Moreover, when the Blackhawks have a one-goal lead in the final few minutes of a game, Keith gets that valuable ice time to protect the lead and seal it. Or if the Blackhawks are trailing by a goal and need a game-tying marker, Keith has shown that he can be that difference-maker. In close games at five on five during the regular season, Keith had a Relative Fenwick of + 2.0 percent. His Shots For Relative was +1.6 in that setting as well. In games where Chicago held a one-goal lead at five on five, his Relative Fenwick was +3.8 percent. He can shut down opponents’ best players. He can slant the ice and jolt the attack. Offensively and defensively, he is a force.

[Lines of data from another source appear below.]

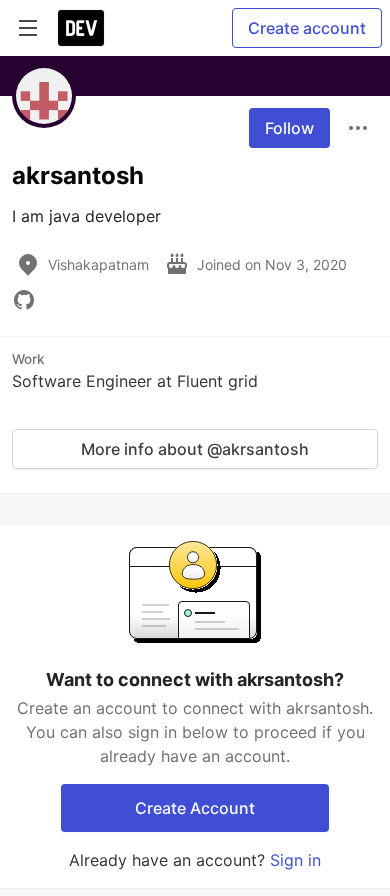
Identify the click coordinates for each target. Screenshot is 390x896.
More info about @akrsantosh (195, 449)
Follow (289, 128)
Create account (307, 28)
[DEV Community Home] (81, 28)
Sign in (295, 860)
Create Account (195, 808)
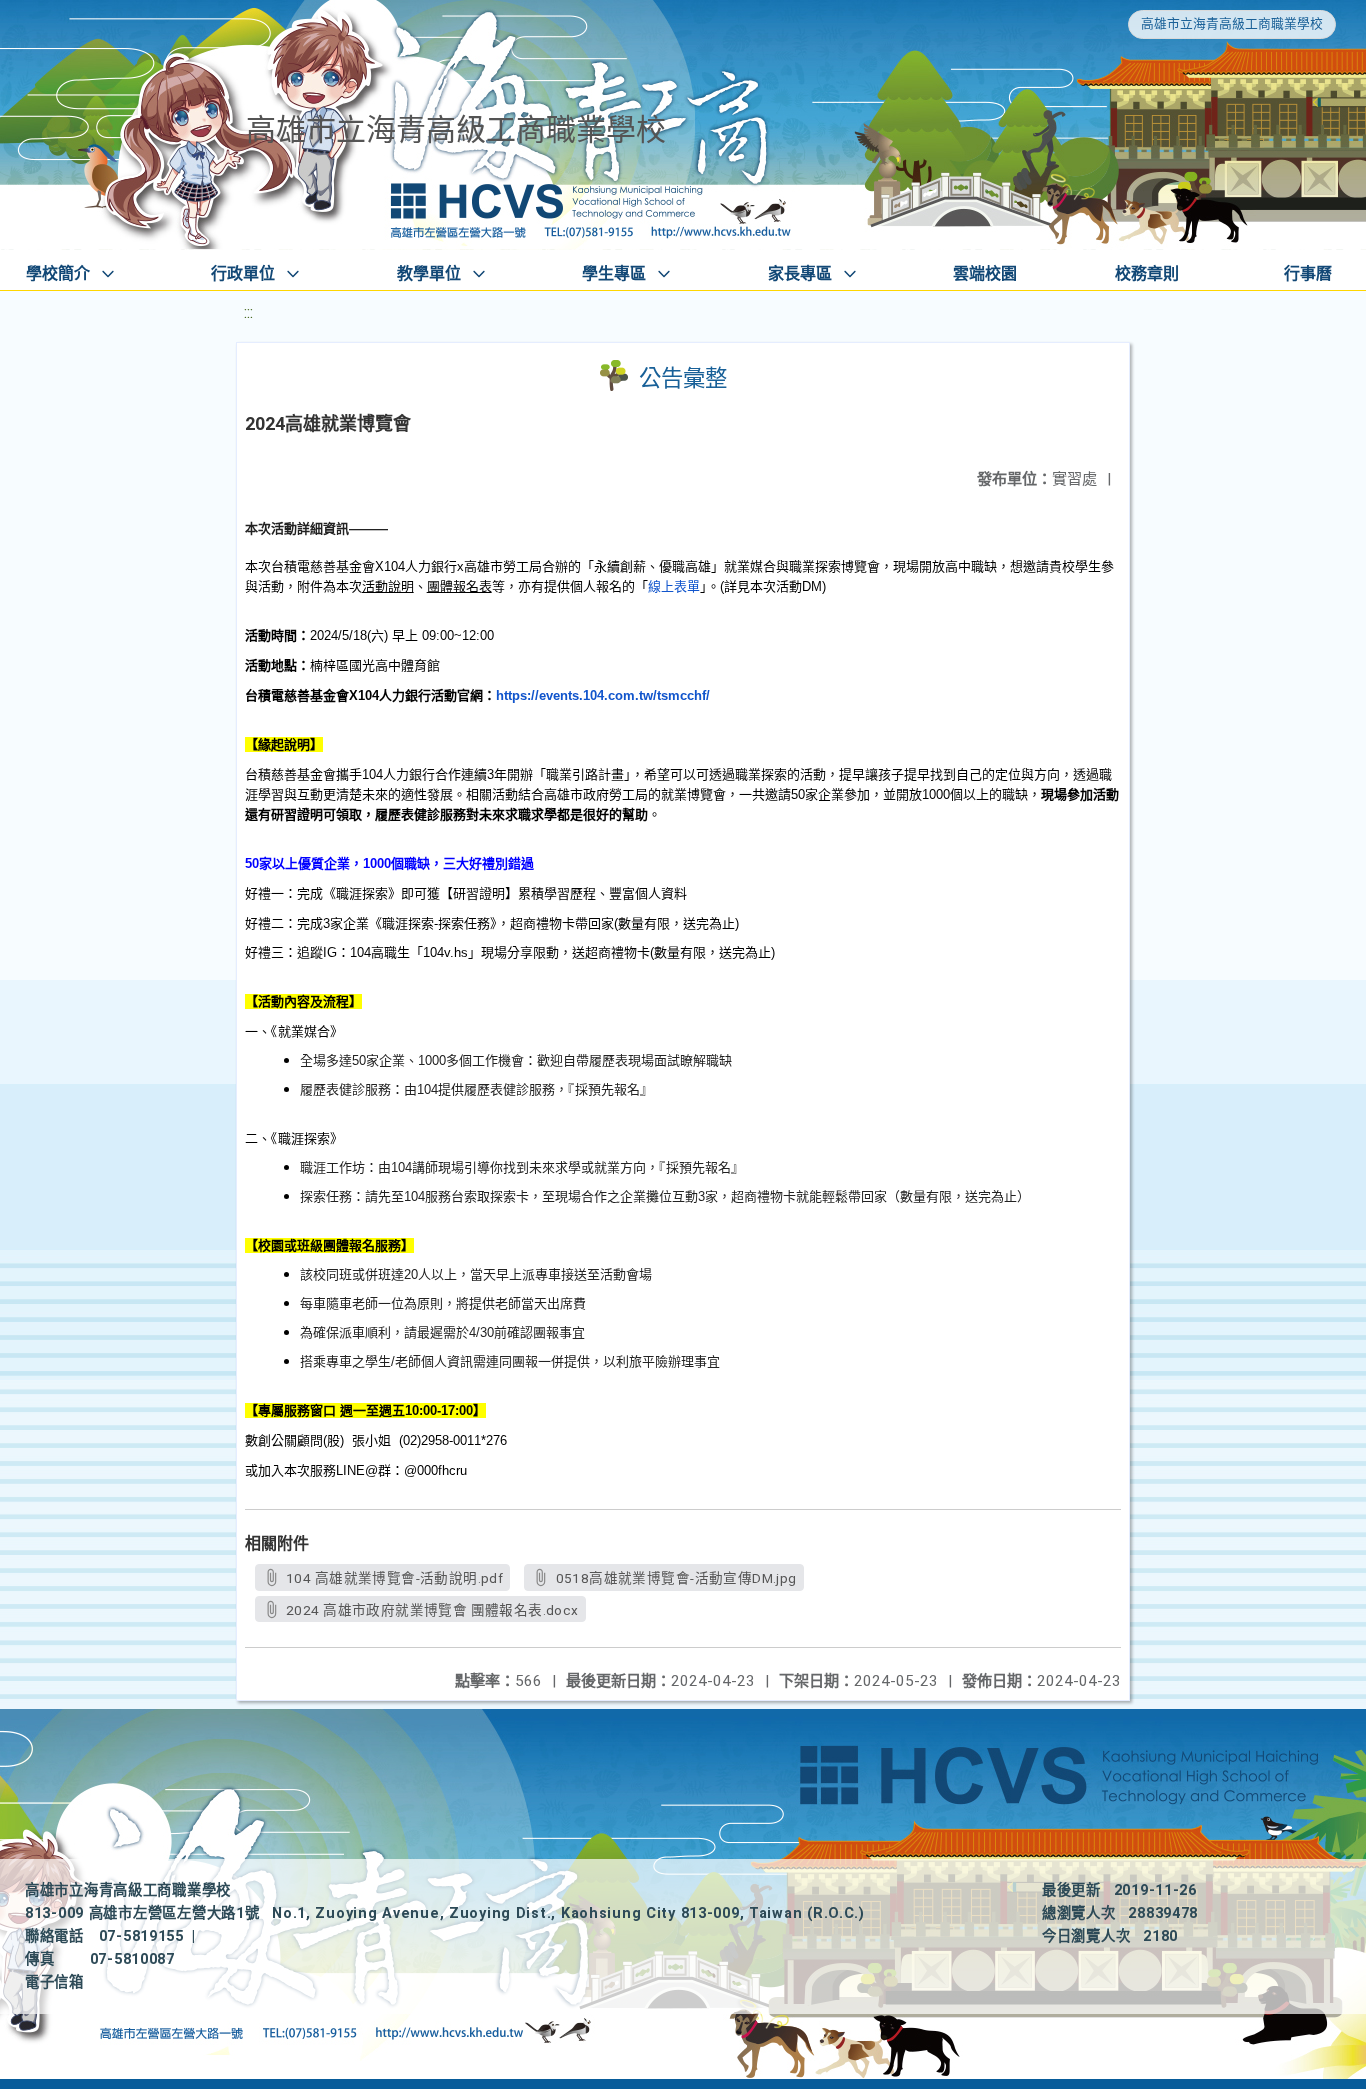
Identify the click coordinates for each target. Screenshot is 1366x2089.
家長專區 (800, 273)
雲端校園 (985, 273)
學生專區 (614, 273)
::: (248, 312)
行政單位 (243, 273)
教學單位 (429, 273)
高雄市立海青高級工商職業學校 (1232, 23)
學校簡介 (58, 273)
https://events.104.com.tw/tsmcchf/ (603, 695)
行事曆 (1308, 273)
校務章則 (1147, 273)
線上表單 (674, 586)
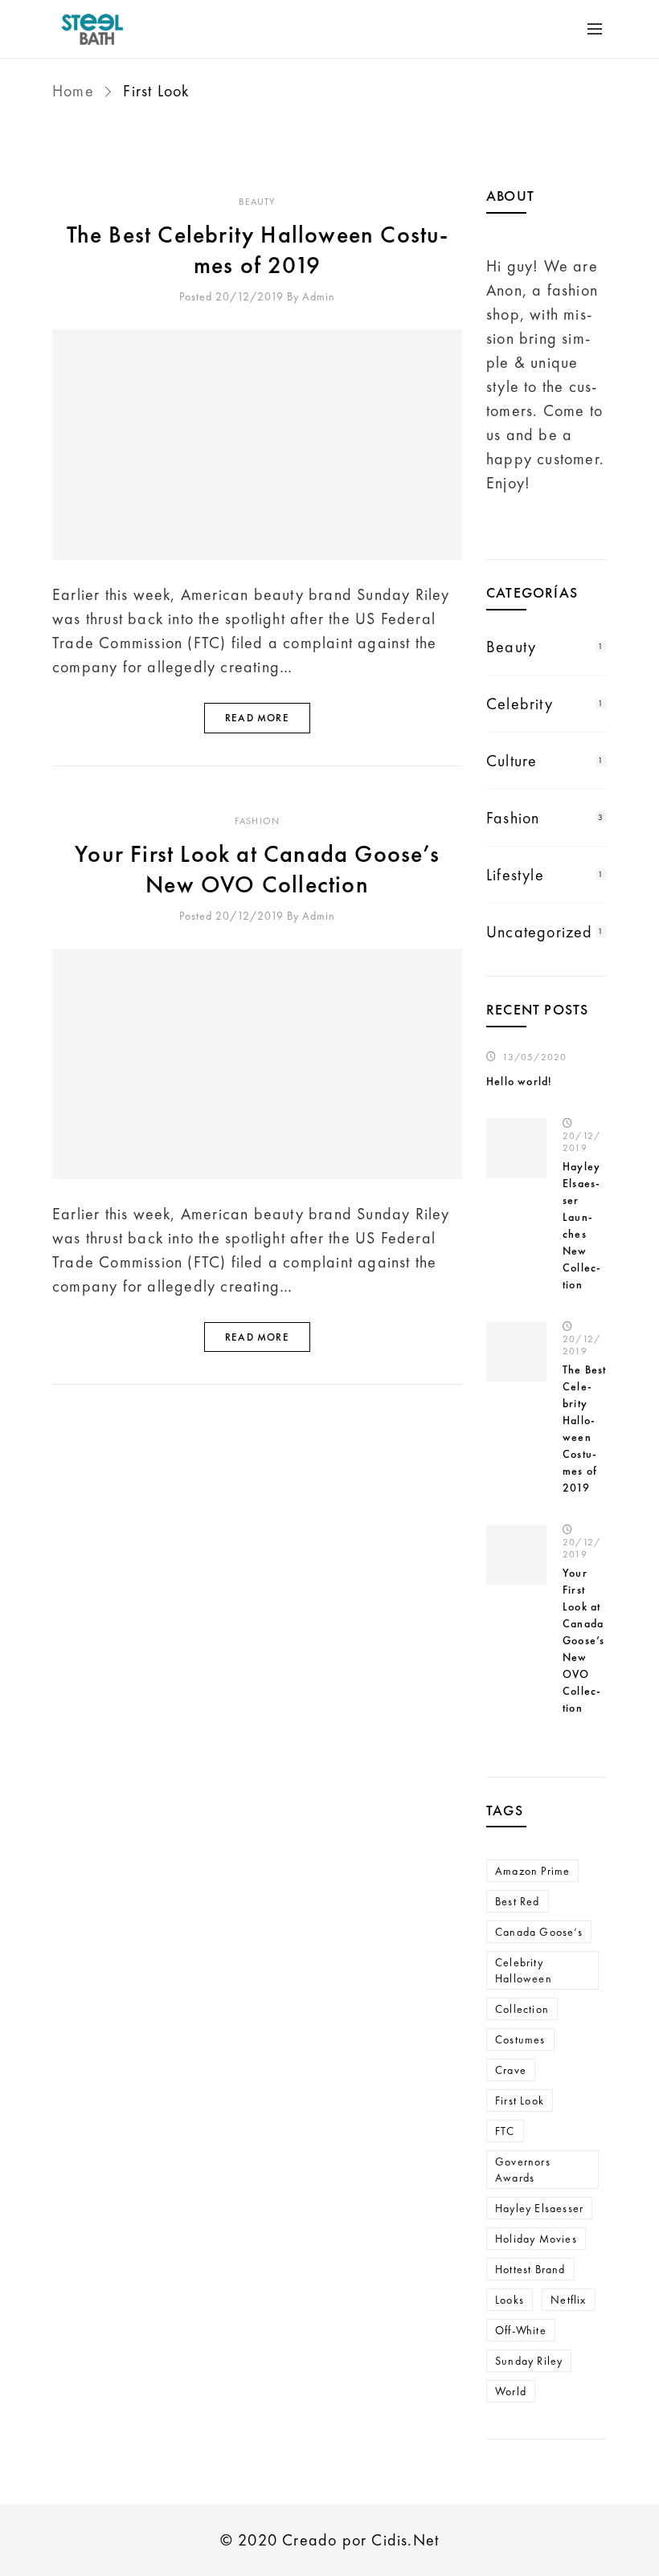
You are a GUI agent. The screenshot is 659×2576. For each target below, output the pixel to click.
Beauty (257, 201)
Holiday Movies (536, 2238)
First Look (519, 2100)
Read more (257, 718)
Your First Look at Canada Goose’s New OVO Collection (257, 869)
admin (318, 296)
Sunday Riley (529, 2361)
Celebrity (519, 703)
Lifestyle (515, 874)
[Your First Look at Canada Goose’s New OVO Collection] (257, 1064)
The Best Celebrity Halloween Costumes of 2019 (257, 249)
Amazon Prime (532, 1871)
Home (75, 90)
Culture (511, 760)
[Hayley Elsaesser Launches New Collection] (516, 1148)
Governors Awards (523, 2169)
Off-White (520, 2330)
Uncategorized (539, 931)
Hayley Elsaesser (539, 2208)
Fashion (257, 820)
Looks (509, 2299)
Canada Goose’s (539, 1932)
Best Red (517, 1901)
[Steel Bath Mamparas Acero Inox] (112, 29)
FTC (505, 2131)
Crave (510, 2070)
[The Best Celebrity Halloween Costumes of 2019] (257, 444)
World (510, 2391)
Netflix (568, 2299)
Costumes (520, 2039)
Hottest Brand (530, 2269)
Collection (522, 2009)
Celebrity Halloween (523, 1970)
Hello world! (519, 1081)
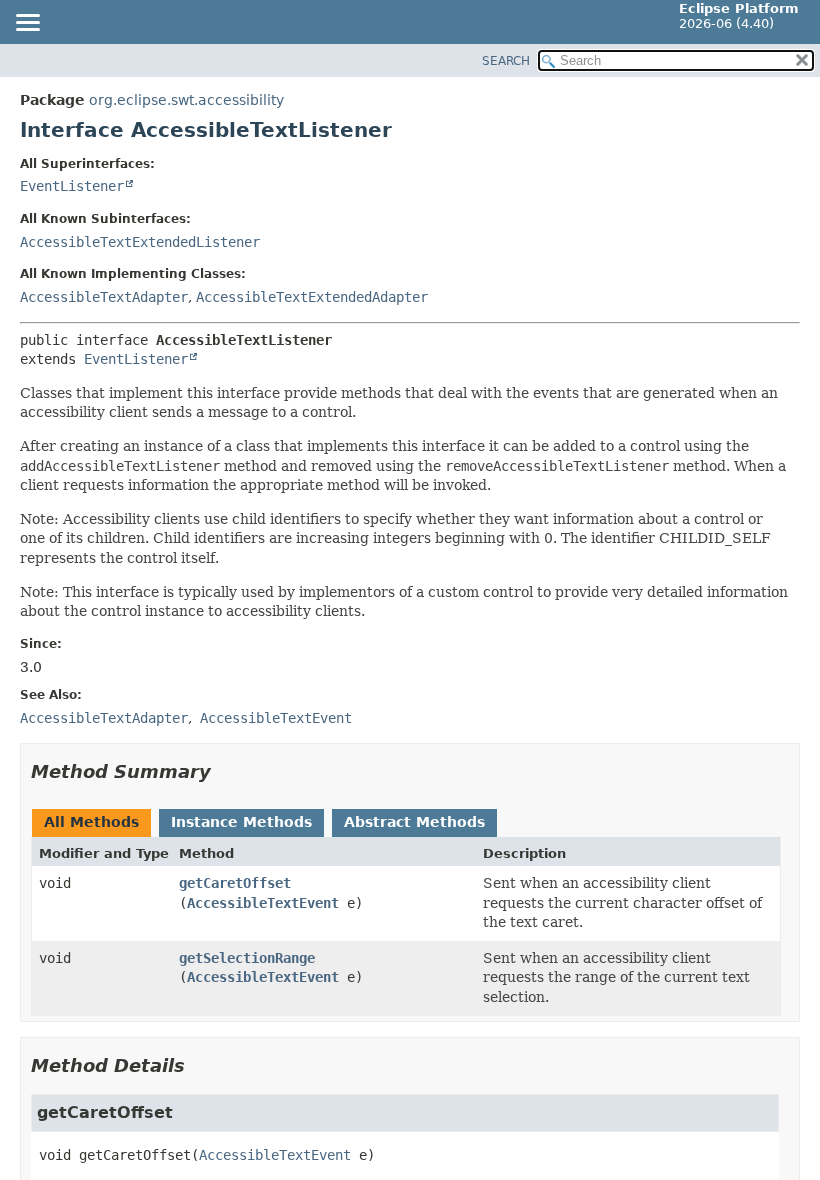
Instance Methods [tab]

This applies to deployment too. Keith gets advantageous zone starts, but that is because he is a dazzling playmaker and possesses a strong shot from the blue line — placing him in the offensive zone as much as possible makes sense. To make a cross-sport analogy, Quenneville’s minute managing in accordance with the situation is equivalent to the NBA’s Greg Popovich’s maneuvering of the San Antonio Spurs. Popovich manages his big three’s minutes very deliberately. He makes a conscious decision to employ them in a way that maximizes their value to the team, and the Spurs have a ton of success with it.

Quenneville can afford to have two defensemen apart from his top-two pair take the brutal minutes. Even though Keith has not been at his best these days — in five-on-five close game situations during the playoffs, he has a Relative Fenwick of -5.6 percent and when adjusted to solely five on five his Relative Fenwick is -4.3 percent — it seems capricious and foolish to hold this against him.

In the regular season, Keith was unbelievable, consistently dominant in his shifts for the entire stretch. Often the defenseman with the best offensive numbers wins, so Keith’s chances are still good. And if he does win, it will be warranted.